Differential expression of the human calcitonin--CGRP gene in medullary thyroid carcinoma and lung carcinoma cell lines.

Abstract

The application of molecular techniques has provided new insight into the structure and expression of peptide hormone genes (Craig and Hall 1983). Application of this technology to the study of calcitonin gene expression has proved particularly intriguing. Studies on the structure and expression of the rat calcitonin gene have demonstrated the generation by RNA processing of alternative mRNA species in an apparently tissue-specific manner (Amara et al. 1982). Each mRNA encodes a polyprotein subsequently cleaved and modified by enzymes within the secretory pathway to yield calcitonin or the calcitonin gene-related peptide (CGRP). The application of immunocytochemical techniques using antiserum raised against a synthetic fragment of rat CGRP demonstrates a wide distribution of CGRP-producing cells and points to a possible role as a neurotransmitter or neuromodulator molecule (Rosenfeld et al. 1983).
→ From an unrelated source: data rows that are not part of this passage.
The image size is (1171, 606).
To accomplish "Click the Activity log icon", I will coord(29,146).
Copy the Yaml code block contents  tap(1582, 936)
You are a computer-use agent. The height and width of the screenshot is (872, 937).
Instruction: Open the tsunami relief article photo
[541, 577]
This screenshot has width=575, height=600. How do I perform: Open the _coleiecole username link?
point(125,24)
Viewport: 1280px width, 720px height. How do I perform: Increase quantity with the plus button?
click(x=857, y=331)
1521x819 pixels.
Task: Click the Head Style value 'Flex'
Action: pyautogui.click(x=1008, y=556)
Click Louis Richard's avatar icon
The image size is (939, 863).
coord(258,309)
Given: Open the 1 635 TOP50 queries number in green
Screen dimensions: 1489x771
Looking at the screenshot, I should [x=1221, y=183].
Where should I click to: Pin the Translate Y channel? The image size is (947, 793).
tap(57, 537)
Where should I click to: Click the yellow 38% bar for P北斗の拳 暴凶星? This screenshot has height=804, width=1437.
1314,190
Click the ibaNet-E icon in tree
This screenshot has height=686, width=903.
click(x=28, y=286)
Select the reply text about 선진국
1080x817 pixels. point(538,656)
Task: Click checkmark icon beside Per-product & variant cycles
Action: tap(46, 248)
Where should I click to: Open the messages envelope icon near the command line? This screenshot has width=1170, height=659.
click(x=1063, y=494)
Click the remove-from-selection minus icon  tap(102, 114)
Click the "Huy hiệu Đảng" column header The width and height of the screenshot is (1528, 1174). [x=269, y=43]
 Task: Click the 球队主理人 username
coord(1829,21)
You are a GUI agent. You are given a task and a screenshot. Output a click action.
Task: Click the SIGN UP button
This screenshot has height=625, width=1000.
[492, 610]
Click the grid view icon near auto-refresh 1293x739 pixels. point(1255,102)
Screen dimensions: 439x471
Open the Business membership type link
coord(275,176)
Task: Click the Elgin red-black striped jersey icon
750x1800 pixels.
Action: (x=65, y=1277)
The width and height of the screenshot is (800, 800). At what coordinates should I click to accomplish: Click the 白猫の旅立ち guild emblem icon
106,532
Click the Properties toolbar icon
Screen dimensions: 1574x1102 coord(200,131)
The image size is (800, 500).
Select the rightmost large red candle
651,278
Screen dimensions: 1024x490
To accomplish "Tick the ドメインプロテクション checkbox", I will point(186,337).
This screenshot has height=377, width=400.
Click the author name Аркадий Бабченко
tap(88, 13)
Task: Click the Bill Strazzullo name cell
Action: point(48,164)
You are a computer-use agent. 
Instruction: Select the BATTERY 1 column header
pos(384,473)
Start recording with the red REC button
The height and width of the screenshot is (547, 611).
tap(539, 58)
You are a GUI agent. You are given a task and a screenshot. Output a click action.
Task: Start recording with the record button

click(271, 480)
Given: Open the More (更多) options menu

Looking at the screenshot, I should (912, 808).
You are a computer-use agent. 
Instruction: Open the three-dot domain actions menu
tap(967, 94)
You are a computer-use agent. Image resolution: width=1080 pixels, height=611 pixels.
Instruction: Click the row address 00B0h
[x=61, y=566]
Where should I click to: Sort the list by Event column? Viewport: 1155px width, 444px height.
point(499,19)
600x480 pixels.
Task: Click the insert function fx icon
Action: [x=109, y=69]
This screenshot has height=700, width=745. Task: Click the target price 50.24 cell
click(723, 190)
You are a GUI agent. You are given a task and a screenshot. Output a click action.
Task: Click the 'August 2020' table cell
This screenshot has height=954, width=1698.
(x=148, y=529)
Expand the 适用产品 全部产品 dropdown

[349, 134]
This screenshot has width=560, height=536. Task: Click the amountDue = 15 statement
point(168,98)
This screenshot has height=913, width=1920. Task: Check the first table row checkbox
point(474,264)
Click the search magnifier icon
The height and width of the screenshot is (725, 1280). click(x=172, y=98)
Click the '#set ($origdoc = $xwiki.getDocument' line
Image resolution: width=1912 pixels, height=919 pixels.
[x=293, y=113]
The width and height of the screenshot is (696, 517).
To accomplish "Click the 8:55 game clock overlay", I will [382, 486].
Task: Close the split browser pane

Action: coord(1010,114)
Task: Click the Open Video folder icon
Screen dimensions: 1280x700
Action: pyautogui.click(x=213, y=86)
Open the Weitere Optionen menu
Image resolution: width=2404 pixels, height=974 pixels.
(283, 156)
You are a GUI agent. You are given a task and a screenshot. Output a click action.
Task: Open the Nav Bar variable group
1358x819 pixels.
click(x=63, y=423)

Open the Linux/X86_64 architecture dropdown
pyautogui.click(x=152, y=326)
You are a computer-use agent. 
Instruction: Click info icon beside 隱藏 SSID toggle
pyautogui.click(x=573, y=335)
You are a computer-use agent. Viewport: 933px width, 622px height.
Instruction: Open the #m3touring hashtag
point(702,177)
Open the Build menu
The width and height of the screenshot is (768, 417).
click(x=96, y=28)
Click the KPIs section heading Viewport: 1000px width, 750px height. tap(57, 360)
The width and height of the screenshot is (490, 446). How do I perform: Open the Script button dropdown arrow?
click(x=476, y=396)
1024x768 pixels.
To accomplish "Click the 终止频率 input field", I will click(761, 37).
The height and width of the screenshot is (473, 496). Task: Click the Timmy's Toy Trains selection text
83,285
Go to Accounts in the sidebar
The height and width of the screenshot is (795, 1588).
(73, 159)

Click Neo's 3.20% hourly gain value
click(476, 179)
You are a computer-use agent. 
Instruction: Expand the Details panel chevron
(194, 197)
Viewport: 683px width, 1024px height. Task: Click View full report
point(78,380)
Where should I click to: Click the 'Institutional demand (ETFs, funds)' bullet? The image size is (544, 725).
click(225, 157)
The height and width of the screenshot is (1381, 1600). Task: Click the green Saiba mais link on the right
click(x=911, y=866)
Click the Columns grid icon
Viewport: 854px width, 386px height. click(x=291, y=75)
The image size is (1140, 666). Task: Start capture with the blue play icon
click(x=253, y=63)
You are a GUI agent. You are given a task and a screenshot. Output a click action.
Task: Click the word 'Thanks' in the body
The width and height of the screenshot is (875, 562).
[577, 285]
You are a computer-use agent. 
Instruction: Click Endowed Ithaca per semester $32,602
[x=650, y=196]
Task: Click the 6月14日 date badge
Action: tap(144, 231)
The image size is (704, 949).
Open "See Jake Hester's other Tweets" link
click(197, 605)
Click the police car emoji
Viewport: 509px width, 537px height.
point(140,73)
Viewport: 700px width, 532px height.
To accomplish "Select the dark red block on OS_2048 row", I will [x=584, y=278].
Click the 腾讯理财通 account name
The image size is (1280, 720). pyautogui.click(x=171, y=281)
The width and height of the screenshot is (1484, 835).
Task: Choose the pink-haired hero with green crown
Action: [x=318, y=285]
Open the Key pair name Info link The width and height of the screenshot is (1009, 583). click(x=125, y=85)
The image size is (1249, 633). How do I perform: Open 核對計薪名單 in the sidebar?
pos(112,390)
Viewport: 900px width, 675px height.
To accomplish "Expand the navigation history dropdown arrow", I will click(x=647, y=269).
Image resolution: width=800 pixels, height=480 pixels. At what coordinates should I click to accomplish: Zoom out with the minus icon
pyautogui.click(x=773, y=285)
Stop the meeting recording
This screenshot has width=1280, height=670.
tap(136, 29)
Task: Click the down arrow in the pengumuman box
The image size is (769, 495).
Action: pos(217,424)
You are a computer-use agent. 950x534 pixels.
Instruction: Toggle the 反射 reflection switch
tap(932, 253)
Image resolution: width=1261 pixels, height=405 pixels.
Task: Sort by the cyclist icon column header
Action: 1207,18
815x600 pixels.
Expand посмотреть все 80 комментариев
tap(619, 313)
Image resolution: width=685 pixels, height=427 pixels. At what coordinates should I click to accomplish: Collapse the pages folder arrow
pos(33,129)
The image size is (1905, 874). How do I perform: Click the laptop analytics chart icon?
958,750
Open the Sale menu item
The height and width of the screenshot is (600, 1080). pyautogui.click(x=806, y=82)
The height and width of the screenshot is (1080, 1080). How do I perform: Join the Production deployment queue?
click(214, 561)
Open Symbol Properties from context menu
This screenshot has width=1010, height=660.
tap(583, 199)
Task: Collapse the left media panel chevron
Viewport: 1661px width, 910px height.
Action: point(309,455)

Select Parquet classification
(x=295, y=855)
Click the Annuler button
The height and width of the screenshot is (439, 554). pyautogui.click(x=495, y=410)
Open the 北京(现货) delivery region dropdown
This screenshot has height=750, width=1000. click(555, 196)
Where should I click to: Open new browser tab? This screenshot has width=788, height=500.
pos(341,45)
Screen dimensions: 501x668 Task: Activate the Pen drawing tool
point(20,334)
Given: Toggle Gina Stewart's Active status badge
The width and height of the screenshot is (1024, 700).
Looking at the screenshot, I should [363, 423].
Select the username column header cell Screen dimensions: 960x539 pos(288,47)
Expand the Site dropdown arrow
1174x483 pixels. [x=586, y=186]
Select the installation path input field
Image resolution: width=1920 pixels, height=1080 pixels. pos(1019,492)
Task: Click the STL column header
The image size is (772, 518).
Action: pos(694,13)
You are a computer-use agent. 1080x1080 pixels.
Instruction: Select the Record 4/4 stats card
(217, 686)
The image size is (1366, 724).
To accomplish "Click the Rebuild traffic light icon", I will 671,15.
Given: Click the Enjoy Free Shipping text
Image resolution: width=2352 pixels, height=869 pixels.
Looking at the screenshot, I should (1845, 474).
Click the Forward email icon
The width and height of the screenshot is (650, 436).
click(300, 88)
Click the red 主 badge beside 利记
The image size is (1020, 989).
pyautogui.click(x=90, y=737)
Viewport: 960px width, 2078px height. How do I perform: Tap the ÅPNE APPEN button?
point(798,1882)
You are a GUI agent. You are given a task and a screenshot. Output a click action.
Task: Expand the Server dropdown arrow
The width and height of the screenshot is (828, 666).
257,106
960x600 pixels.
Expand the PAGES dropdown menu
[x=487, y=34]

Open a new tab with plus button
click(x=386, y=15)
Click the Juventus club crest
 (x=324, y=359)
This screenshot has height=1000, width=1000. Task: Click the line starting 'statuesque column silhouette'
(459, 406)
In man, calcitonin is synthesized normally at low levels by C cells of the thyroid (Austin and Heath 1981), though at elevated levels ectopically by lung carcinoma (Coombes et al. 1974) and at grossly elevated levels eutopically in medullary thyroid carcinoma (Milhaud et al. 1974). In common with rat, differential expression of the human calcitonin gene also results in the expression of two different mRNA species encoding polyproteins, proteolytically cleaved within the secretory pathway to produce biologically active peptides, calcitonin, or CGRP (Craig et al. 1982; Edbrooke et al. 1985).